(TASK OBJECTIVE): Copy out the items below word for word, beginning at the line that contains "Where should I click to: Sort" and continuing through the last line of the items.

A run of items
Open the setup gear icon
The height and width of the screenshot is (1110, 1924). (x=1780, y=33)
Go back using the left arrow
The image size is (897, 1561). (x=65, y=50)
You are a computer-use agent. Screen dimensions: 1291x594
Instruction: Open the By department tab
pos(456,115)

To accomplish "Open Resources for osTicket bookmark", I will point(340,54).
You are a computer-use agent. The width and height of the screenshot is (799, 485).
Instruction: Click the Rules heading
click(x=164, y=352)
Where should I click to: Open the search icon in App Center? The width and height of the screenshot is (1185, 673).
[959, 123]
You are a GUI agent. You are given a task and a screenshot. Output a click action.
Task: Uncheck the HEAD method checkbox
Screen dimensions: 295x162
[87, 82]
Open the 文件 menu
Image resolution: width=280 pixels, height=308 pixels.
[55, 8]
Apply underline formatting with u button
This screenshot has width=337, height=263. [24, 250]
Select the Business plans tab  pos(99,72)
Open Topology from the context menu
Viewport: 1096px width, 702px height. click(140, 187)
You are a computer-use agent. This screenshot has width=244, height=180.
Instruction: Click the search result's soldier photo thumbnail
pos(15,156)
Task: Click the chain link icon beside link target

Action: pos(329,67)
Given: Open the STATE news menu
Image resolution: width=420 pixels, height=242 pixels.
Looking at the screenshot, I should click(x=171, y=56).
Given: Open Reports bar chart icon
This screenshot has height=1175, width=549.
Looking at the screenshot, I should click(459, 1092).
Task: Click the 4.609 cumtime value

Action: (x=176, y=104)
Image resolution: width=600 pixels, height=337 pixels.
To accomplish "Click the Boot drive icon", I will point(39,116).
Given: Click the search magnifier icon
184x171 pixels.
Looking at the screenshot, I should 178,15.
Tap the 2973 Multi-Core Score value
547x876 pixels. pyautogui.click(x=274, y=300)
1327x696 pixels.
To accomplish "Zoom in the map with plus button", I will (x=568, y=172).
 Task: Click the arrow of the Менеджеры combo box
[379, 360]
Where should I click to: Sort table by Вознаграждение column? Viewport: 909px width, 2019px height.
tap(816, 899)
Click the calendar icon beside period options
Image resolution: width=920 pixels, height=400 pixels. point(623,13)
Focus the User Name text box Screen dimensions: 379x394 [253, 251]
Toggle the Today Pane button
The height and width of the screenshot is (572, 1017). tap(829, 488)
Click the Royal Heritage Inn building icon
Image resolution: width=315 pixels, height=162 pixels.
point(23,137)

(THE ANSWER):
Where should I click to: Sort table by Вознаграждение column? Viewport: 909px width, 2019px height.
tap(816, 899)
Click the calendar icon beside period options
Image resolution: width=920 pixels, height=400 pixels. point(623,13)
Focus the User Name text box Screen dimensions: 379x394 [253, 251]
Toggle the Today Pane button
The height and width of the screenshot is (572, 1017). tap(829, 488)
Click the Royal Heritage Inn building icon
Image resolution: width=315 pixels, height=162 pixels.
point(23,137)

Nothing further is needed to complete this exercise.